The styles of Wolfe and Roth are quite different. Wolfe’s prose is zany, especially in his early works. Like his subjects, Wolfe’s writing is manic and crazed. Onomatopoeia and anthropomorphisms are in abundance, and the reading experience feels like what I imagine a serious case of ADHD feels like. Roth’s writing is nothing like this. His prose is expansive. He often has long paragraphs that seem to go on forever. This is not unique in literature, but what is unique is the rhythm and readability of these paragraphs. In all of the Roth novels I’ve read, I’ve consistently been struck by the exactness of his word choice and the seemingly perfect sentence construction. His paragraphs feel like a mix of McCarthy (except without the need for a dictionary close by) and DeLillo (without the emphasis on postmodern linguistic deconstruction). Earlier today I heard Terry Gross describe him as one of the leading voices on what it means to be an American, to be Jewish, and to be a man. That might make it seem as if Roth wrote narratives limited in scope, and while this is accurate in a sense, I feel as if his texts broach universal elements of humanity as well as any. Yes, his characters are usually Jewish American men, but they always deal with existential, sexual, and psychological challenges that resonate with all of us.

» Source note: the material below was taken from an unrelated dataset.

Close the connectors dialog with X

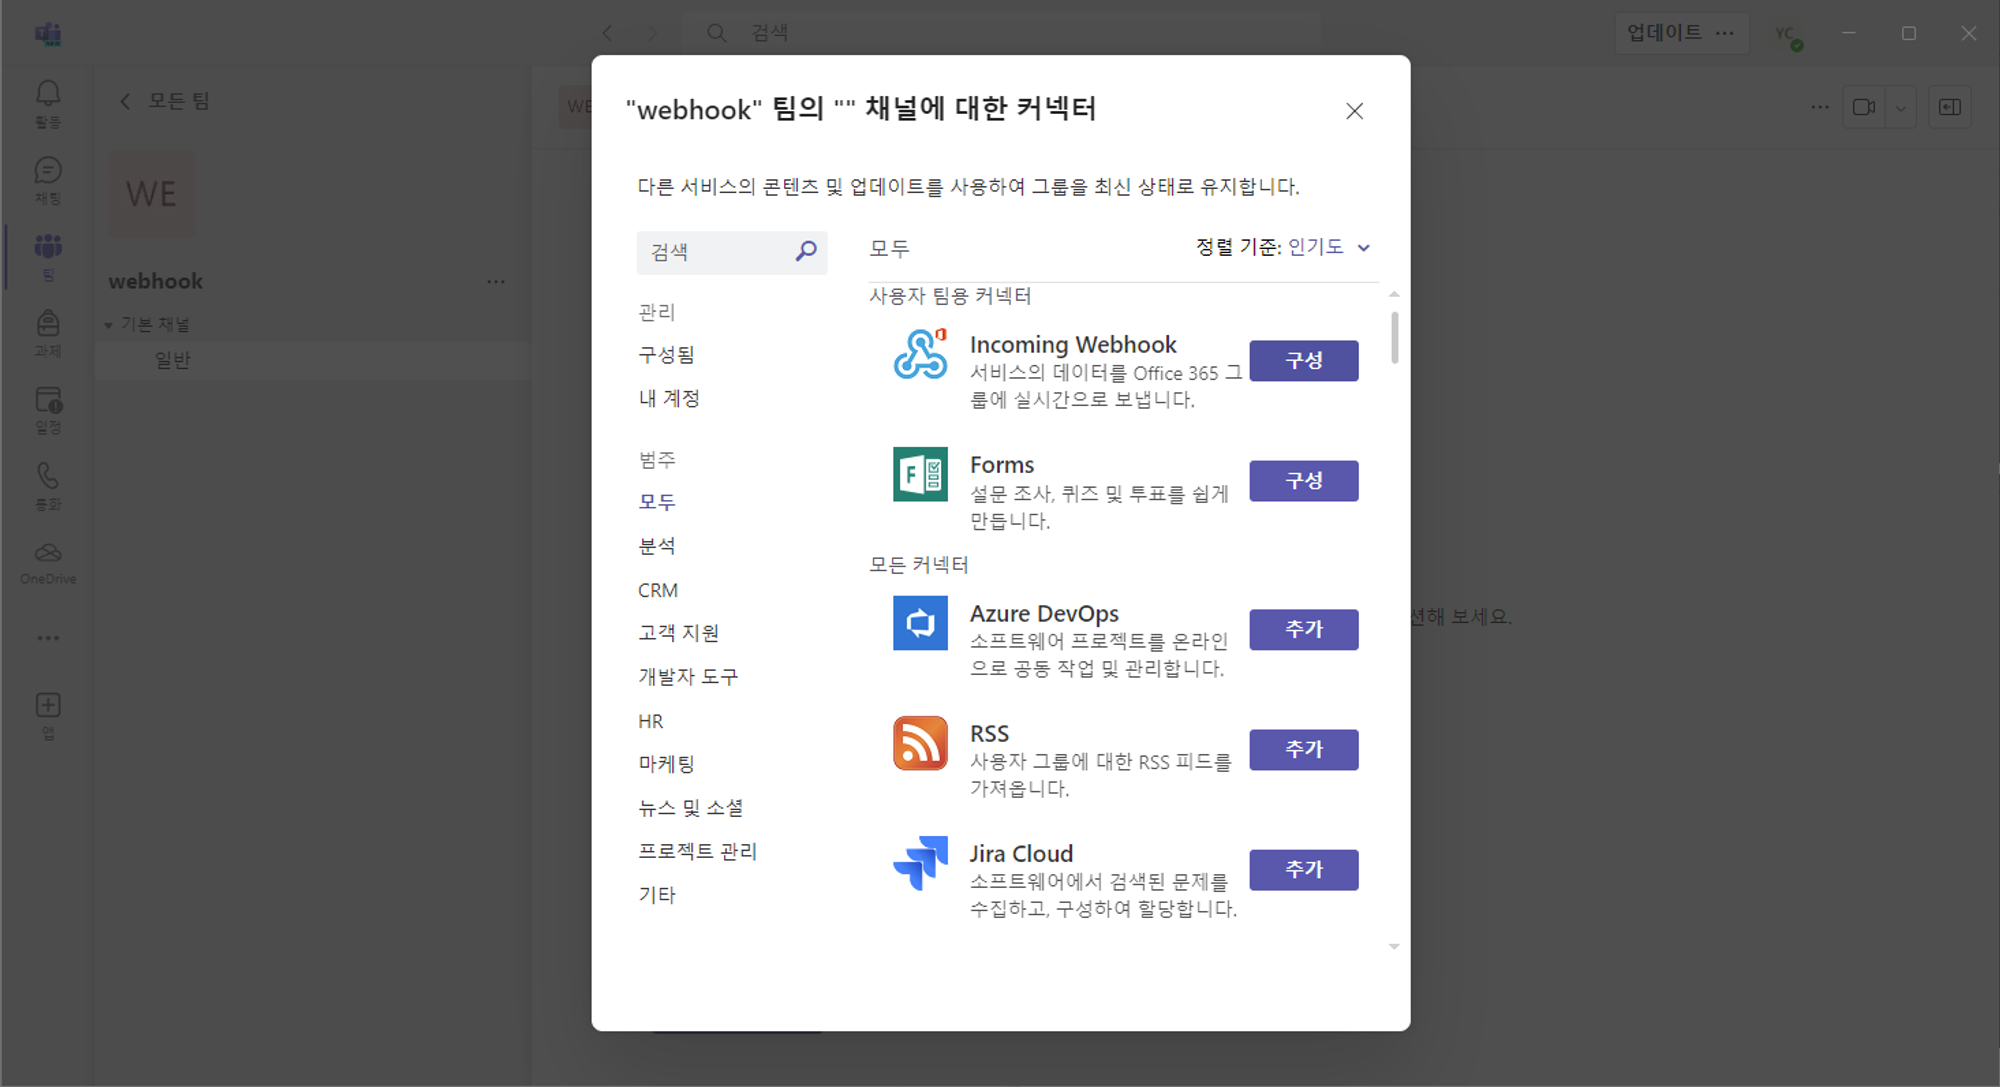[1354, 111]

Without Wolfe, I don’t know if we would have the type of journalism we are so used to now, or the types of documentaries that we take for granted. Without Roth, we wouldn’t have Michael Chabon or Jonathan Lethem. Without either of these two authors, so much of contemporary culture and art in America is different. Tom Wolfe was 88. Philip Roth was 85. Two huge losses.

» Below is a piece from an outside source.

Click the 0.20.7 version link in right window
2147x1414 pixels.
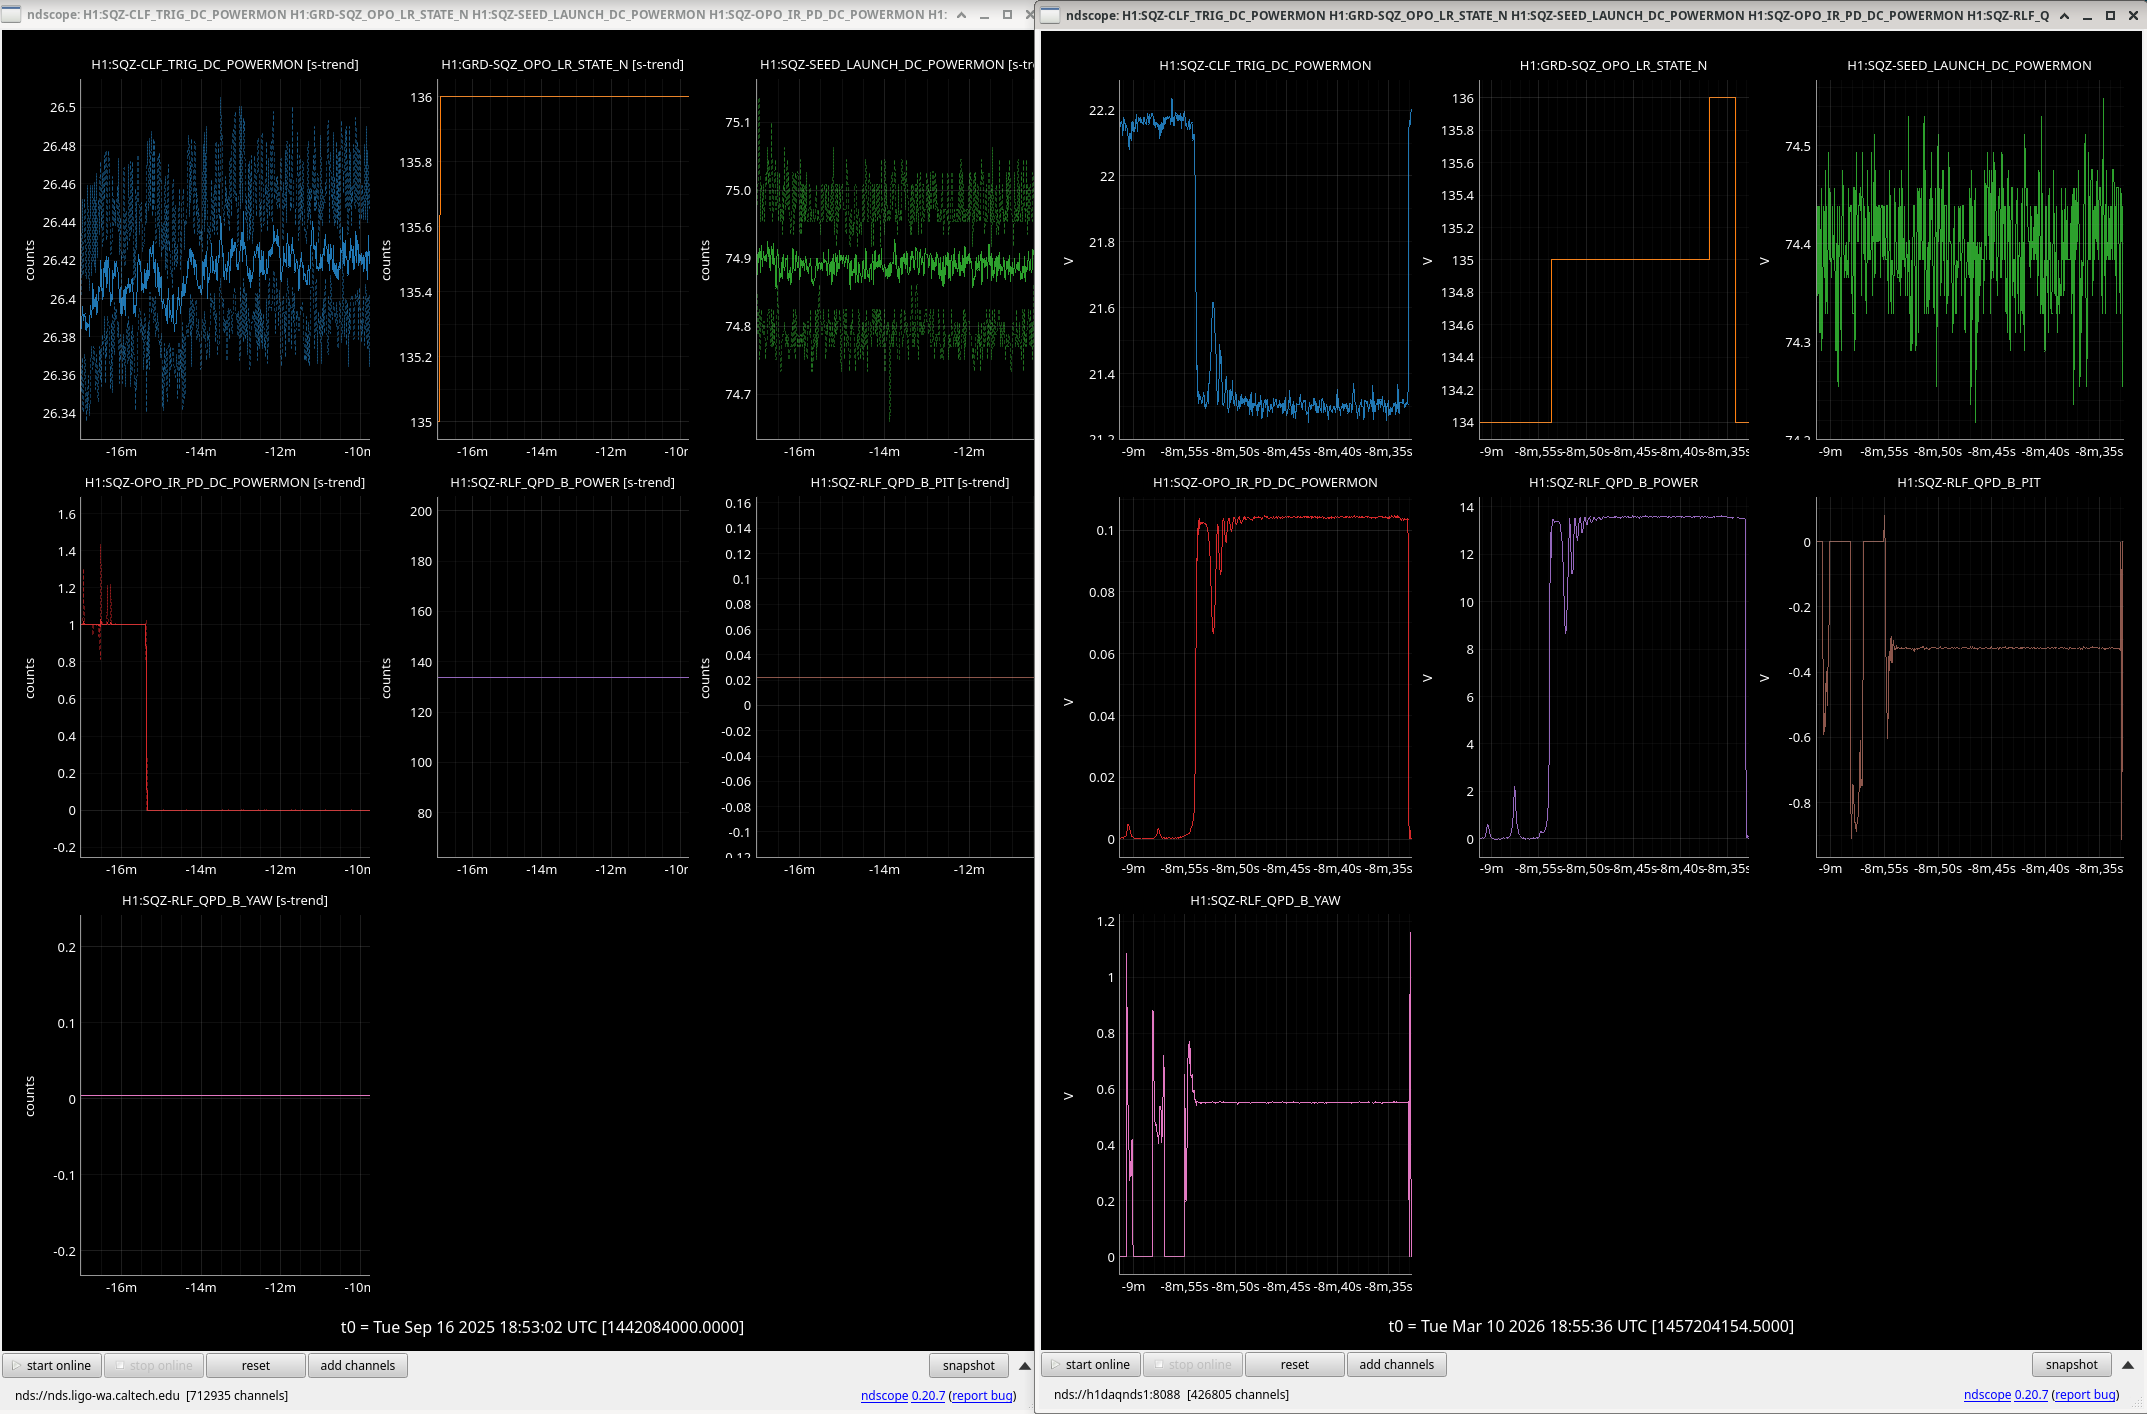point(2030,1395)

But Toni Morrison is 87. Cormac McCarthy is 84. Joan Didion is 83. Don DeLillo is 81. I hope that I do not have to blog anytime soon about the influence these or any other authors have had on me. Will we get any more full-length works from any of them? I have no idea. Stands to reason that something will come out from at least one of them, just as I’m sure some posthumous texts from Wolfe and Roth will be published in the next few years. I’m sure collections of unpublished letters, essays, and even an unfinished novel will come out. This is usually how things go when major literary names pass away. And, unfortunately, those posthumous texts are usually forgettable. Thankfully we have bookshelves full of titles that are going nowhere.
Regardless of how many more are published, though, a dramatic change in the “big names” in American literature is imminent. The names I’ve mentioned have owned those designations for decades; I am not exactly sure who will be the next ones to do so. Two weeks ago I would have said Junot Díaz, but it seems as if I would have been wrong. We have lots of young-ish authors with a handful of great works, but do we have anyone that comes anywhere close to the consistency and prolificacy of Wolfe and Roth? Are the days of “great American authors” behind us? In a world so saturated with text, is it possible for individual authors to write many texts that catch hold of large audiences in this way? I honestly have no idea. I hope so.
In the meantime, I’ll continue to buddy up with the big names I’m used to.